Rename "screenshot" to "capture" throughout the entries below and write the lines out again with nothing else changed. Omit the pictures.
───
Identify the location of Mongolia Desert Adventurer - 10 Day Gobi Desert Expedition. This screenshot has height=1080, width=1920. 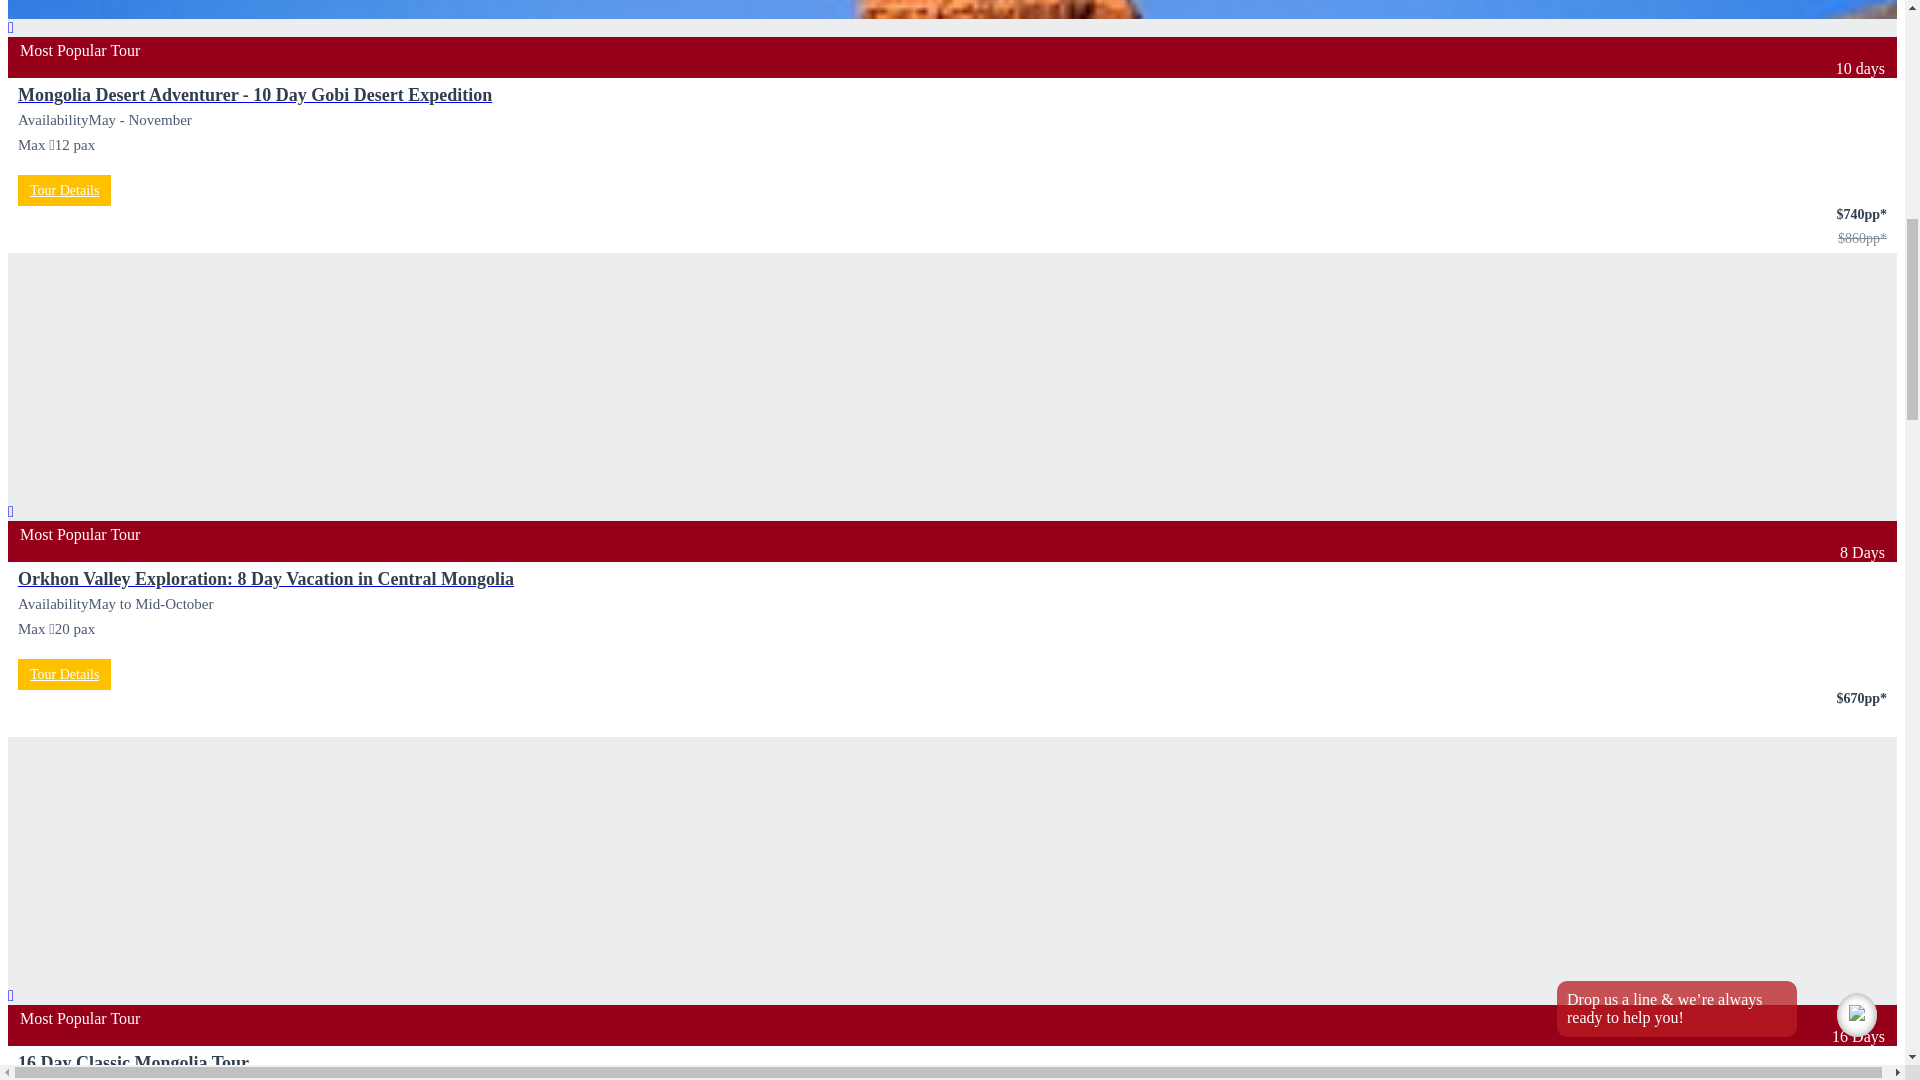
(254, 94).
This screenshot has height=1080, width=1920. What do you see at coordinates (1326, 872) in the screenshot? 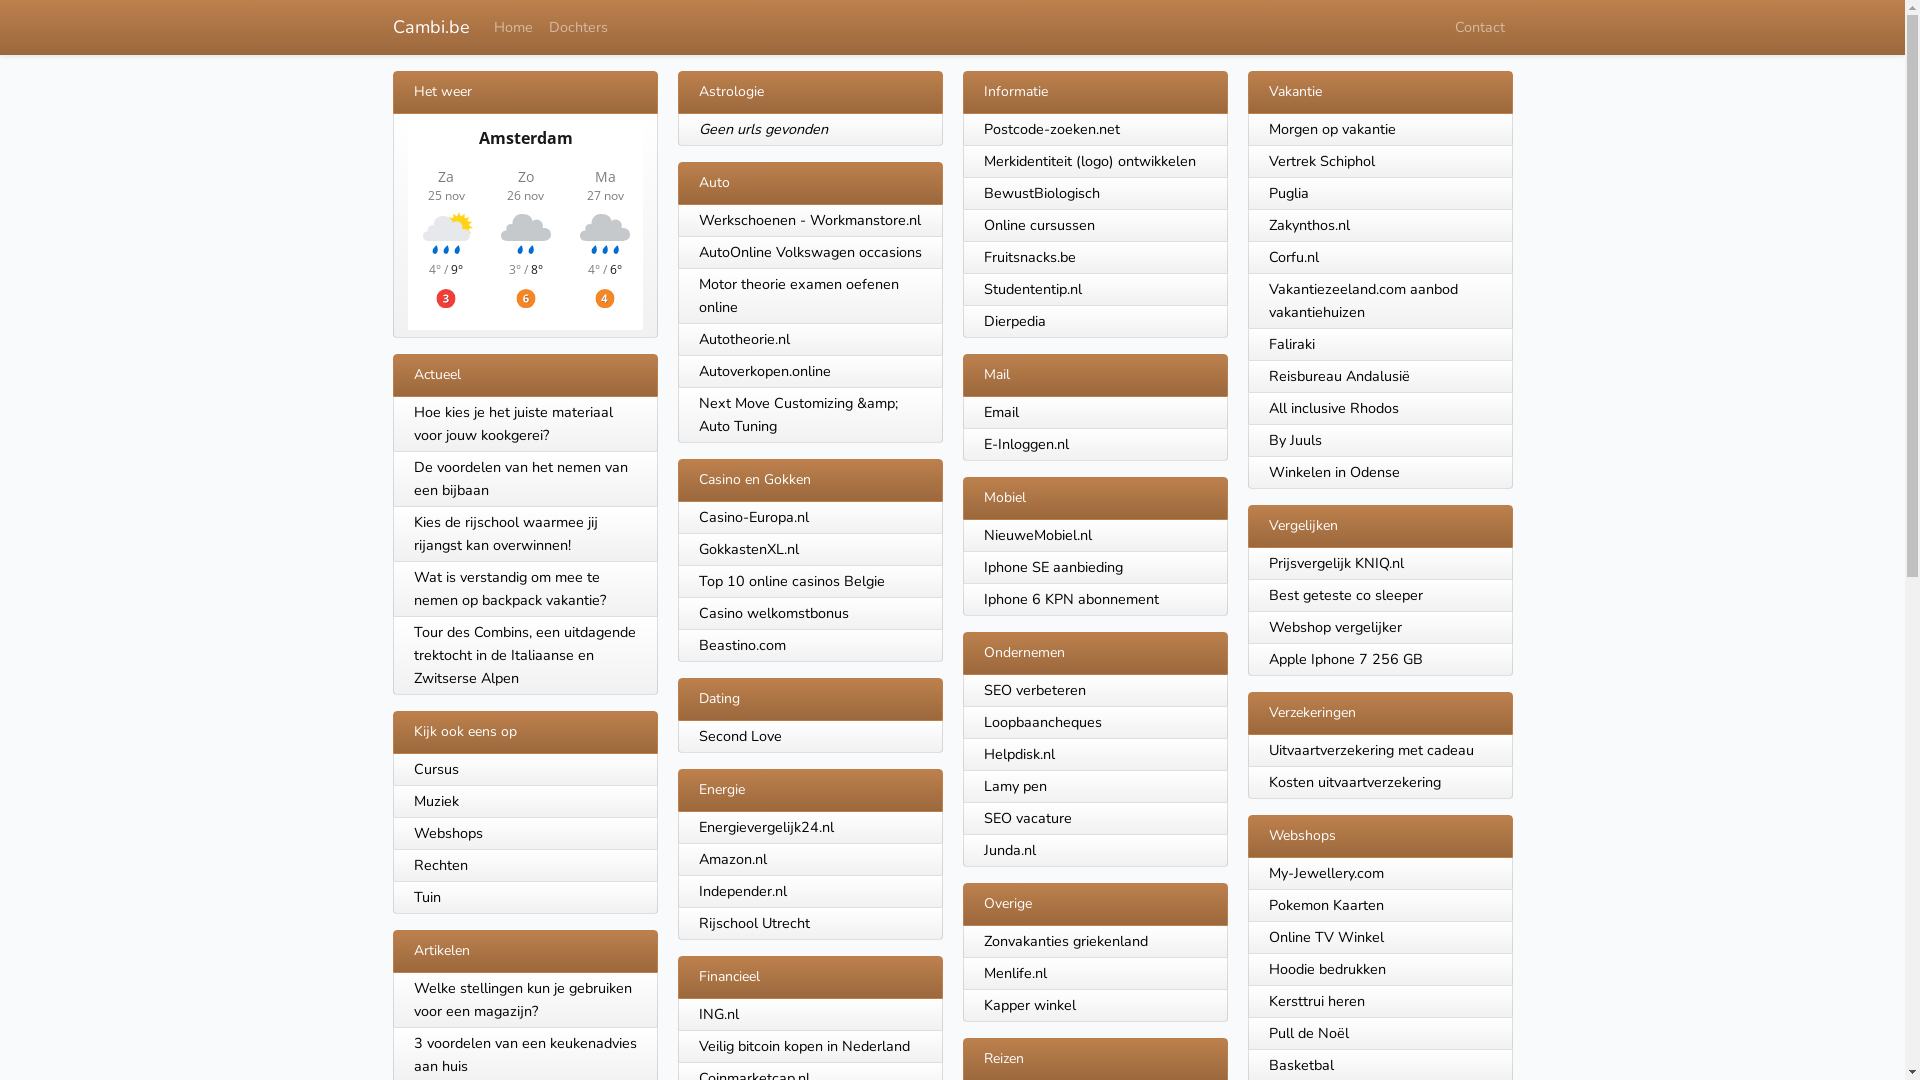
I see `My-Jewellery.com` at bounding box center [1326, 872].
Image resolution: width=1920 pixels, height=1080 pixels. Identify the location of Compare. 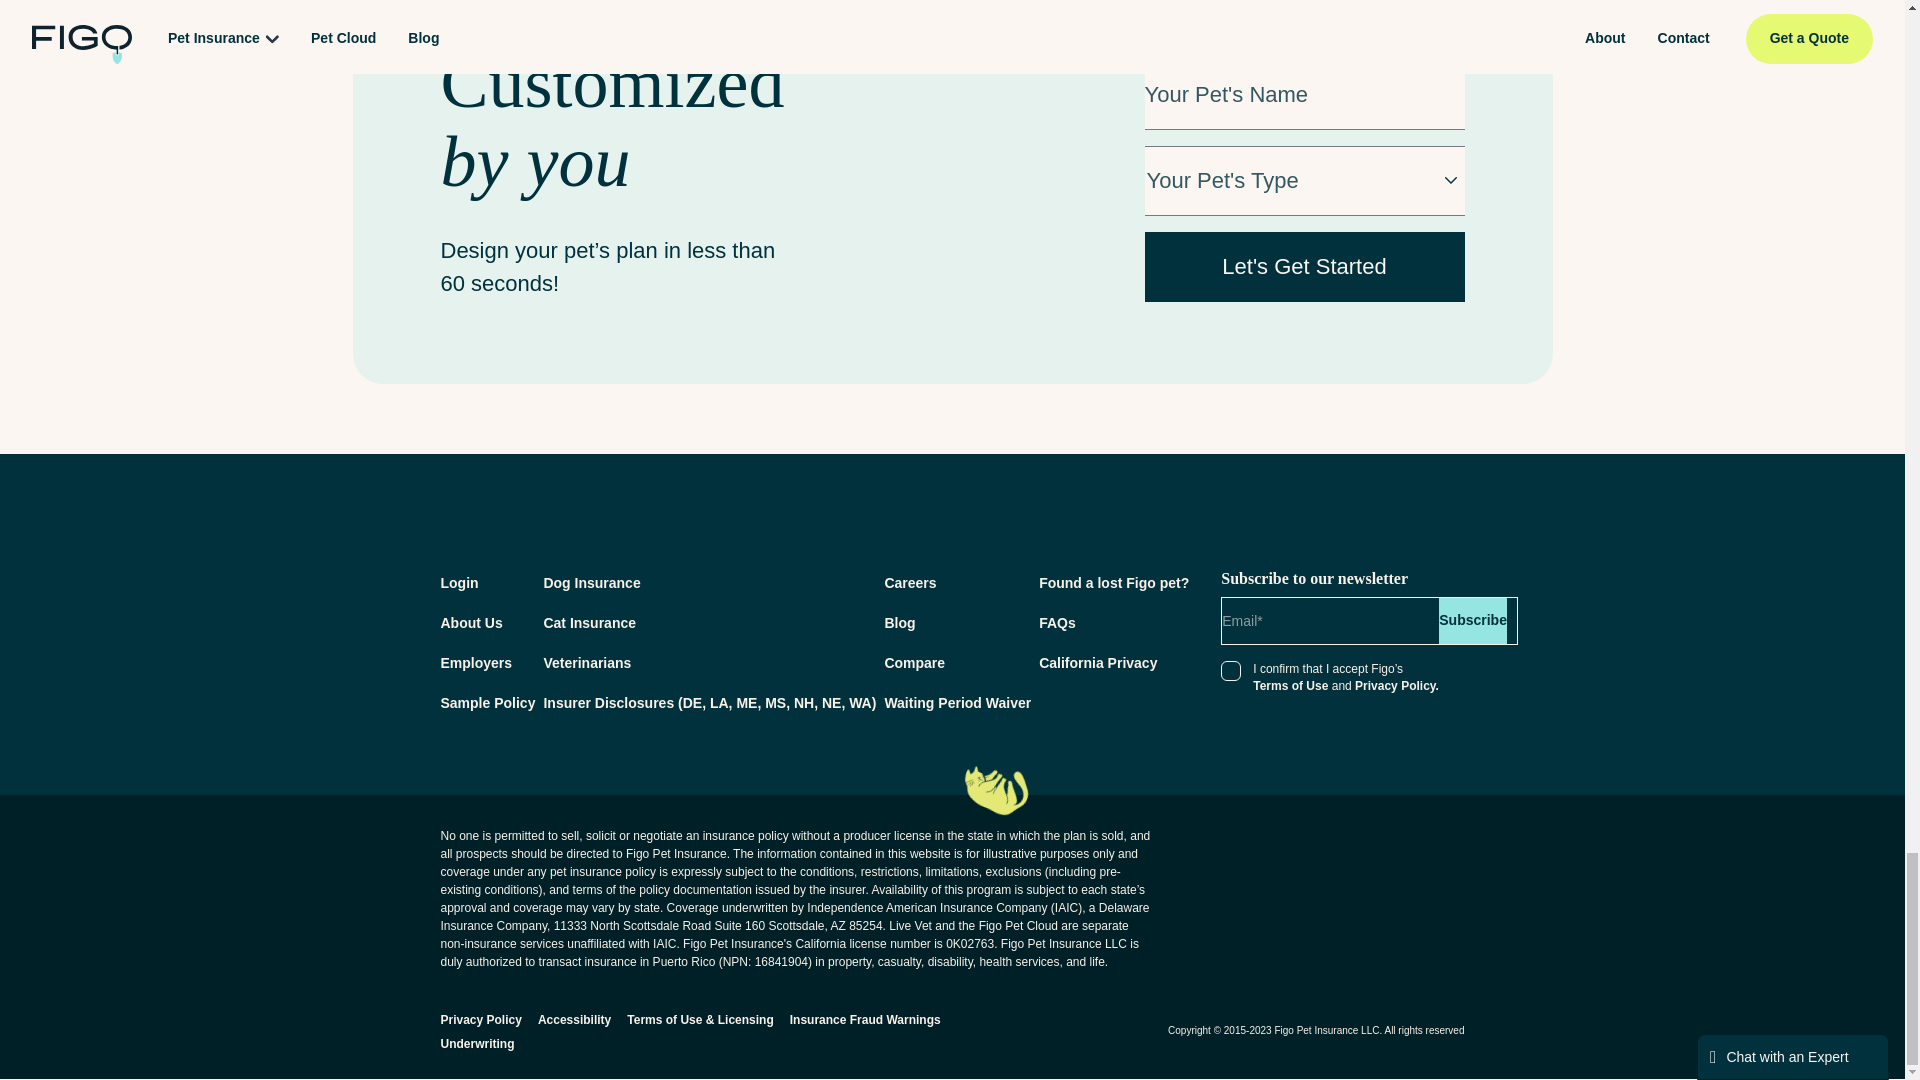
───
Written answer:
Identify the location of Mongolia Desert Adventurer - 10 Day Gobi Desert Expedition. This capture has height=1080, width=1920. 
(254, 94).
This capture has height=1080, width=1920. What do you see at coordinates (1326, 872) in the capture? 
I see `My-Jewellery.com` at bounding box center [1326, 872].
Image resolution: width=1920 pixels, height=1080 pixels. Identify the location of Compare. 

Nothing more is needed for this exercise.